Party in Milwaukee
Summer is one long festival in this unsung city on Lake Michigan.
© Beth Gauper
The Polka Police greet visitors to Henry Maier Festival Park on Lake Michigan.
Once, I thought of Milwaukee as the ugly duckling of Midwest cities, a colorless runt with the grit of Chicago but none of its allure.
It’s true that downtown Milwaukee, during the day, is not exactly flashy.
It's best to drive right past its dumpy gray office buildings, bypassing even the popular Milwaukee Public Museum on the way to the neighborhoods between the Milwaukee River and the shores of Lake Michigan.
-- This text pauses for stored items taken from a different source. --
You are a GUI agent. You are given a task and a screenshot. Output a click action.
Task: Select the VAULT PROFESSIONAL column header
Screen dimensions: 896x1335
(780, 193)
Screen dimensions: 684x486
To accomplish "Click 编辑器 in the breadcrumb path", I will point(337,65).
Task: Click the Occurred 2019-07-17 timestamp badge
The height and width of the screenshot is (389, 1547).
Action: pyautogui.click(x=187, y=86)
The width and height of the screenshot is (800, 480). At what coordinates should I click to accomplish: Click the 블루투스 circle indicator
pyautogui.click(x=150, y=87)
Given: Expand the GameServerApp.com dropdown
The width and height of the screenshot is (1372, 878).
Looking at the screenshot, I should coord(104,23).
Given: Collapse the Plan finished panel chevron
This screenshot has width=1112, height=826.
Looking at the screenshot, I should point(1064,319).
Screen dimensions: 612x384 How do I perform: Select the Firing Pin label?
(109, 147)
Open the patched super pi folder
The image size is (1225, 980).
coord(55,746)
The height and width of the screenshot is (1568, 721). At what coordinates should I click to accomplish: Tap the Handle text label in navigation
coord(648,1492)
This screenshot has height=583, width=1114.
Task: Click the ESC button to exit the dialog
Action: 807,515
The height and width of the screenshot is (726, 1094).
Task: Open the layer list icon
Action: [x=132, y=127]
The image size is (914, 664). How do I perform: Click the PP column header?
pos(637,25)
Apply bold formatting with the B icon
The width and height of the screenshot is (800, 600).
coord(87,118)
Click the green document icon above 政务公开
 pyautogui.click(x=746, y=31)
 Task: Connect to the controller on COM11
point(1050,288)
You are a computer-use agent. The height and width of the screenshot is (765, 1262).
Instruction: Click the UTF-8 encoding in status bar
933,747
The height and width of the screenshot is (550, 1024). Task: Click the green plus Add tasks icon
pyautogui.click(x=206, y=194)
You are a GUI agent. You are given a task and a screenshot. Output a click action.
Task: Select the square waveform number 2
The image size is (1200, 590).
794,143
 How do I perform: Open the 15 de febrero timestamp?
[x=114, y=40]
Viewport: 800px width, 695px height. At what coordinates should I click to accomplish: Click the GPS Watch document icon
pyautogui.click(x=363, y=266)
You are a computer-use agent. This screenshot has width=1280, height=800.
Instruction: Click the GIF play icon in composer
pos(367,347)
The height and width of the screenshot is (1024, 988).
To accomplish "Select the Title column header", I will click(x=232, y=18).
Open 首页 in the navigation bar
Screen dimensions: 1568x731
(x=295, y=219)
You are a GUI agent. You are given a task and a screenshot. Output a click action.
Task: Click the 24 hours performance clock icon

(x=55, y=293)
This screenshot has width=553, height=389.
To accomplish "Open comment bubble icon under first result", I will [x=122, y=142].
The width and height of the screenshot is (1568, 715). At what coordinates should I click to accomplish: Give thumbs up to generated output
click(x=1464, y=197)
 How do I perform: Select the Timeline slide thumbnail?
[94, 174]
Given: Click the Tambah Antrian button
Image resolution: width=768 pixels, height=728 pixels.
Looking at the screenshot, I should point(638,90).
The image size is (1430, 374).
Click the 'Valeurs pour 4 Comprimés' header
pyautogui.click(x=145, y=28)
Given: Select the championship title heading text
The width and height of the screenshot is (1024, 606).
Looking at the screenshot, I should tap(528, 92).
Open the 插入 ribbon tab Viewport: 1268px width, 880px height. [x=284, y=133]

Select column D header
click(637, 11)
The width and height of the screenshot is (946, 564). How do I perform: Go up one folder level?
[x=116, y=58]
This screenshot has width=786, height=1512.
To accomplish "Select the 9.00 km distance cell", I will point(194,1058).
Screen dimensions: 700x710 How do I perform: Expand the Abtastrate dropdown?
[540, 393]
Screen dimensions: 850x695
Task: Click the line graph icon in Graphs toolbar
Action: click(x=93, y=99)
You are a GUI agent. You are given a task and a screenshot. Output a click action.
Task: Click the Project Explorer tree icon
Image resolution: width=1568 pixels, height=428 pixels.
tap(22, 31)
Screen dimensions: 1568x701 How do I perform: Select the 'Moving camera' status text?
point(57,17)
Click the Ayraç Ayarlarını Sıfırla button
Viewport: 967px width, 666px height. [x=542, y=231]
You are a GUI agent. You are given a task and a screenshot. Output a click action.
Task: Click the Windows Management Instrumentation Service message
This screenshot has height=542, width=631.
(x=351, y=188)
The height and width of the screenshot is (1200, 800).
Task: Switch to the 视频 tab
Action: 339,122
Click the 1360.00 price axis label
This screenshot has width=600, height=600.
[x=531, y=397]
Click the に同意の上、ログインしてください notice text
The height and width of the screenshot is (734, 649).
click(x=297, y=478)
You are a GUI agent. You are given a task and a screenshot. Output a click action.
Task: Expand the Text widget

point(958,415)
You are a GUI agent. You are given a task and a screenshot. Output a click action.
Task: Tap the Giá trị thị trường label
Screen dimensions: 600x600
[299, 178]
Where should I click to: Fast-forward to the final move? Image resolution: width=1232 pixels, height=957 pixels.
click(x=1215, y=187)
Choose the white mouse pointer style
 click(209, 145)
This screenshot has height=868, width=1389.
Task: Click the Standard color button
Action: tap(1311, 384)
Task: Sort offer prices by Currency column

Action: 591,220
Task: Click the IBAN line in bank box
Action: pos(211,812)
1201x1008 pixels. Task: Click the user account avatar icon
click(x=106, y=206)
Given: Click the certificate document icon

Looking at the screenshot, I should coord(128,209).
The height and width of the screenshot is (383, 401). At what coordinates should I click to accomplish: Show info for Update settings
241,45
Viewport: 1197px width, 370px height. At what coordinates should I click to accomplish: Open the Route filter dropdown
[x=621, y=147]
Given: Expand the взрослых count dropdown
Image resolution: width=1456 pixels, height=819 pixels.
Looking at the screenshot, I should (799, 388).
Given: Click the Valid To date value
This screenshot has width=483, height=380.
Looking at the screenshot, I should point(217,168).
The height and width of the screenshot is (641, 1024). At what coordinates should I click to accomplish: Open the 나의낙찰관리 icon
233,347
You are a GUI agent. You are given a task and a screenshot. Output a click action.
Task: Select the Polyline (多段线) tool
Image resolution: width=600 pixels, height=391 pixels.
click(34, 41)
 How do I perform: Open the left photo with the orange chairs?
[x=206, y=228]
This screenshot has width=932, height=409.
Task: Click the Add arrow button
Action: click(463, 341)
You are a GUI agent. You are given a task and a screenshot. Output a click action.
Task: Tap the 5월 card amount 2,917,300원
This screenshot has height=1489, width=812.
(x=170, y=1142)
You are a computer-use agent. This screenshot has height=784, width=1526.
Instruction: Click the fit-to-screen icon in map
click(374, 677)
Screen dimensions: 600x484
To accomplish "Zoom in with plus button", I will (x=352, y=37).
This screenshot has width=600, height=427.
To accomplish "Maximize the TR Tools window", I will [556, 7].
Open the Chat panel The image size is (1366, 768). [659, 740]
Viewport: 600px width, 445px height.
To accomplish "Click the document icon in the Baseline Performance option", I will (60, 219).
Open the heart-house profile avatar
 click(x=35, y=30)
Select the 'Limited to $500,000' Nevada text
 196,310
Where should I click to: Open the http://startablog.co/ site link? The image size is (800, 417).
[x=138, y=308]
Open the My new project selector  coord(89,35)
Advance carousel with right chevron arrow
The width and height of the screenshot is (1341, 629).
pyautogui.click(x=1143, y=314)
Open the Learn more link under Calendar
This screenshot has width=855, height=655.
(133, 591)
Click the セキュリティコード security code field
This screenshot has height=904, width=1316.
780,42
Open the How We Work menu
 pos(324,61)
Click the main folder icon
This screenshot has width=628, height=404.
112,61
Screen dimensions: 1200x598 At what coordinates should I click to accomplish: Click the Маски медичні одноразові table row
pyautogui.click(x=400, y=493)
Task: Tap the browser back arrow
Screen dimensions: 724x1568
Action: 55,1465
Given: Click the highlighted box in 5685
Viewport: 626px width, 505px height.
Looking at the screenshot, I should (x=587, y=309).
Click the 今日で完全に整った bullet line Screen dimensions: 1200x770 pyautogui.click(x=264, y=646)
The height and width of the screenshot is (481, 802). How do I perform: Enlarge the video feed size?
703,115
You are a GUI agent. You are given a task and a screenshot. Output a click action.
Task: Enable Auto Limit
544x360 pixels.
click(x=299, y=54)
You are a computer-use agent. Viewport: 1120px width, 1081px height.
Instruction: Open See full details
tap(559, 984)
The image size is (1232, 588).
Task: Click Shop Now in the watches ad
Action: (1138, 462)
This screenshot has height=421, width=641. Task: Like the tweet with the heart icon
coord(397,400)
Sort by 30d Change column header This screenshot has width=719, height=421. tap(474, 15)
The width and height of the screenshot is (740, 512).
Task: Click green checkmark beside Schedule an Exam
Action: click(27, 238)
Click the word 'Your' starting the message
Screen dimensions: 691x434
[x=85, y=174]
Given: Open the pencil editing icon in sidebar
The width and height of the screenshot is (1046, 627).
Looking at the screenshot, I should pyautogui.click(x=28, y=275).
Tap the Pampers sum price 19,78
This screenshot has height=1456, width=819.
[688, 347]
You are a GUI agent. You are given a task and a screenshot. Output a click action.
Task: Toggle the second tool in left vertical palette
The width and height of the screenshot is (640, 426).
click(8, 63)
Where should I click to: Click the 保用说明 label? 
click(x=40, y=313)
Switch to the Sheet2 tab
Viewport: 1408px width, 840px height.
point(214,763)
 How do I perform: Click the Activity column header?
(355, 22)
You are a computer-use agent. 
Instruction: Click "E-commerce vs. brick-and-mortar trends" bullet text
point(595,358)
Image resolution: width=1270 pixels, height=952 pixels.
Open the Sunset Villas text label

For it’s here that this blue-collar city, built upon beer, motorcycles and farm implements, reveals its appeal.
Along the lake, a visitor finds miles and miles of lakeshore trails, cutting through wooded bluffs and into secluded blufftop parks, and unpretentious streets lined by the manors of early industrialists.
At lake’s edge, sunbathers gather on beaches, boaters at marinas and ball-players on expansive fields. Bicyclists whiz by on the Oak Leaf Trail.
Tourists gather to watch the "wings'' of the Milwaukee Art Museum open and close, and the 90-acre Maier Festival Park draws hundreds of thousands to music festivals and ethnic celebrations that go on all summer long.
Ten blocks to the west, people promenade along the three miles of downtown’s Riverwalk, listen to free concerts outside Marcus Center for the Performing Arts and visit the theaters, brewpubs and restaurants that line the river.
Just to the south, in the Historic Third Ward, an urban crowd frequents a revived neighborhood of bistros, galleries and more theaters. And handsome Miller Park attracts baseball fans with its old-style atmosphere and retractable roof.
Surprise, surprise — Milwaukee is fun, with big-city assets ensconced in a cozy, small-town setting.
© Beth Gauper
Bicyclists ride past the Milwaukee Art Museum on the lakefront.
"Milwaukee tends to be undersung, partly because the glare from Chicago is kind of bright,’’ says historian John Gurda, author of "The Making of Milwaukee.''
Milwaukeeans, he says, have built their city on the concept of Gemütlichkeit, opting for congeniality over glamour every time. He calls the town "a reluctant metropolis.''
"Its self-image is as a smaller town than it actually is,’’ he says. "We’ve got huge industries here, and a population that once was 11th largest in the nation (now 31st). But it’s maintained, for better or worse, a big-small-town image.’’
Most visitors are drawn first to the Milwaukee Art Museum, which, with a striking addition designed by Spanish architect Santiago Calatrava, often is called America’s version of the Sydney Opera House.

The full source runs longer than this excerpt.